As usual, in amongst the emotional hyperbole, no concern is given to women and girls, who are the ones currently unequal and unsafe under the law; who are made to risk their safety in contact sports and to give up places, awards, sponsorships and career opportunities to trans-identifying males; and who are routinely denigrated and silenced if they dare speak out. Sydney Morning Herald columnist Peter Fitzsimons fails to see the irony in talking about “inspiring female sporting pioneers” in one breath, then opposing the very sporting parameters that have made their success possible in the next.

Again, the bill will not ban trans people from playing sport, but will simply restore a level playing field for women and girls. If anything, it is the status quo that is harming trans people – the indignation felt as biological males continue to thrash women in the sporting arena will only grow.

Despite the rhetoric and spin, the public response has overwhelmingly been one of enthusiastic support. After watching Thomas compete, any reasonable person can see that single-sex women’s sport is indeed necessary and the only thing that is cruel is letting males obliterate women in their own competitions.

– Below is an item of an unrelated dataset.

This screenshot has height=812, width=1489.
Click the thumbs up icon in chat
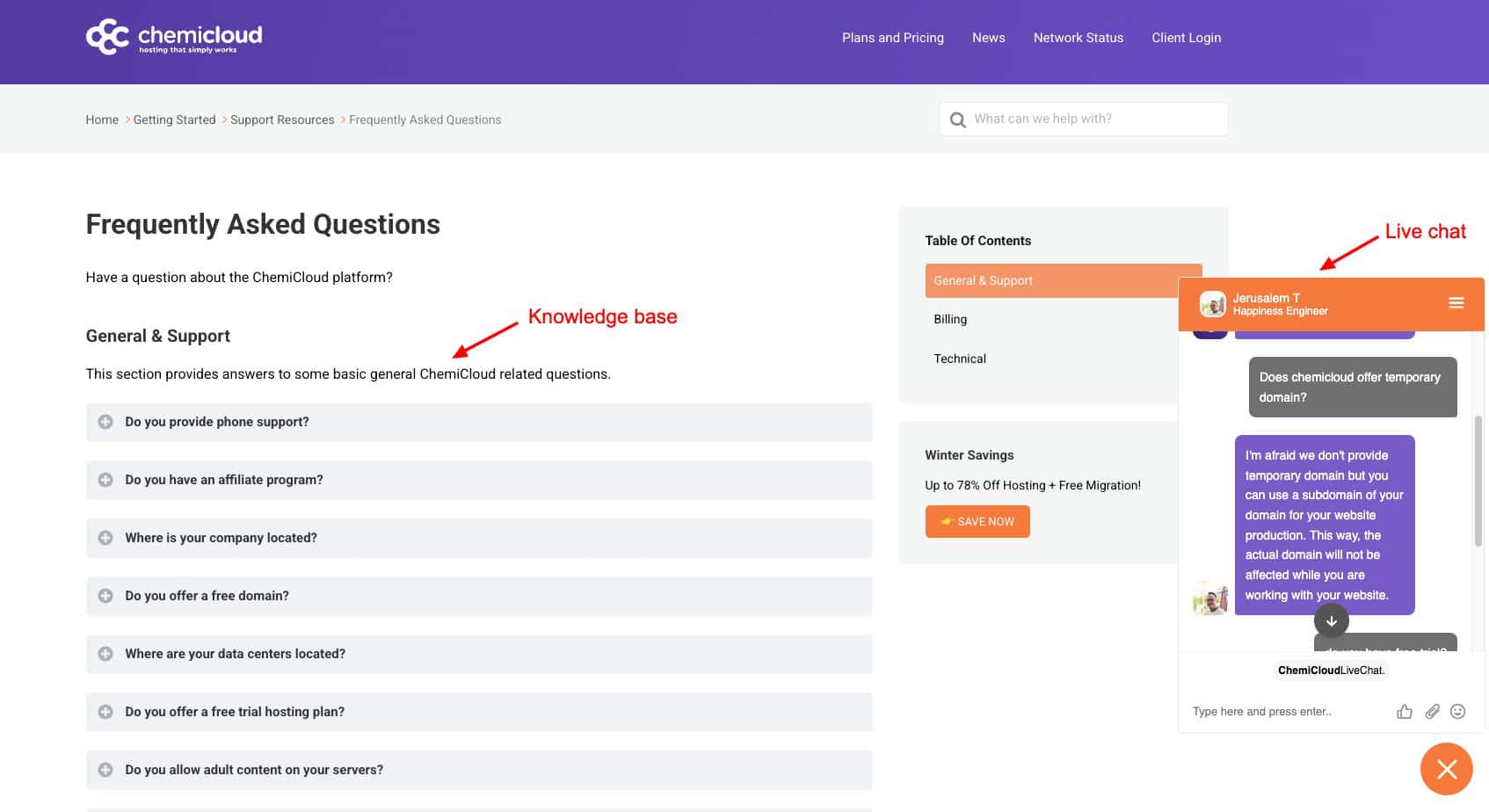click(x=1405, y=711)
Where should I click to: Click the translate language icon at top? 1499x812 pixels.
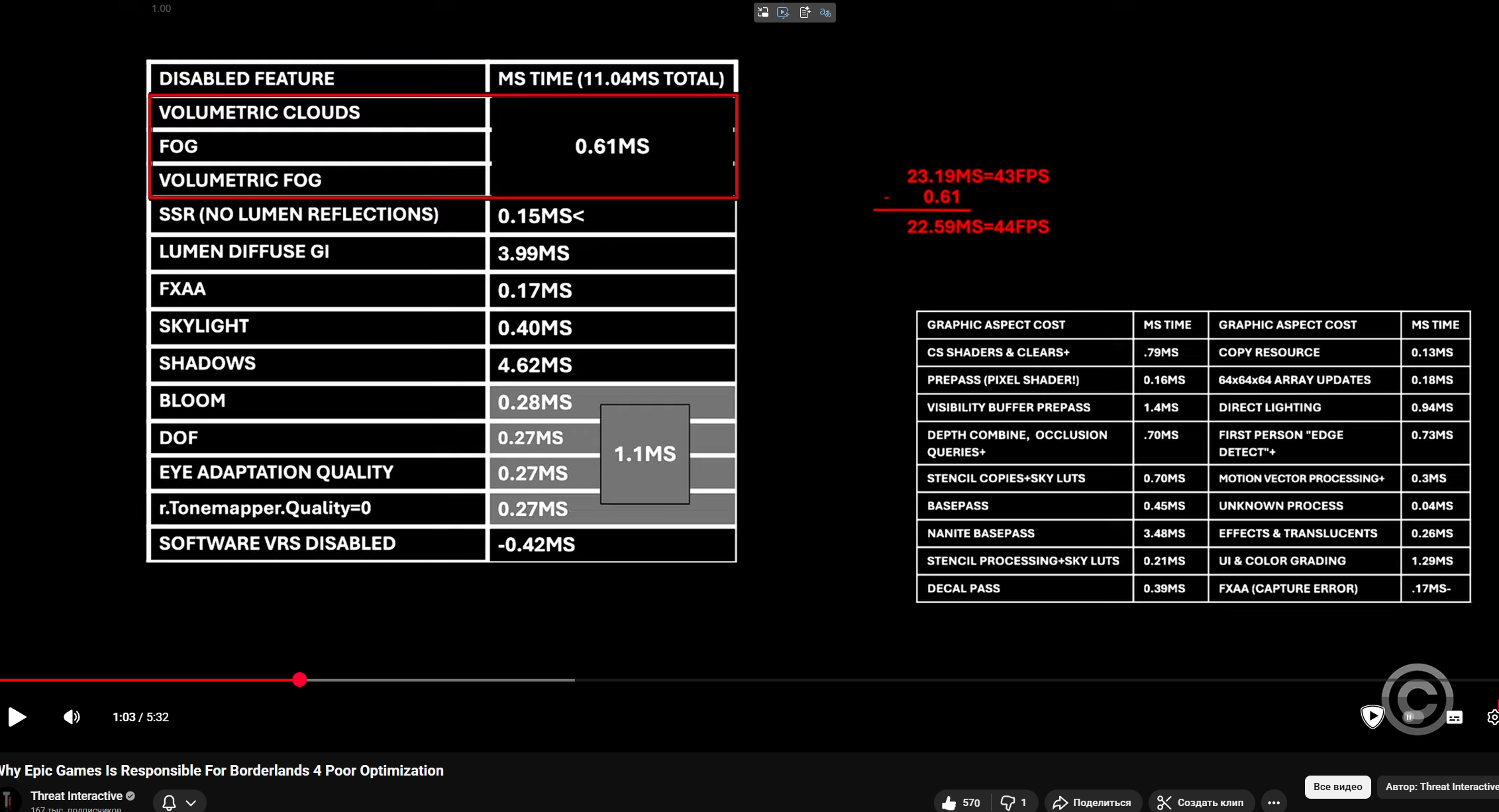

After asking the question on their Facebook page, “should transgender people be allowed to compete in women’s sport?”, news.com.au received over 6,500 responses, with nearly 85% saying “no” and only 13% responding “yes”. This is all in spite of their biased headline which read: “The PM has supported a push to exclude transgender people from women’s sport in Australia”.

Thanks to Lia Thomas, it has become abundantly clear that it is not gender identities, but bodies that matter in sport. Australians are calling for this common sense reality to be affirmed in law.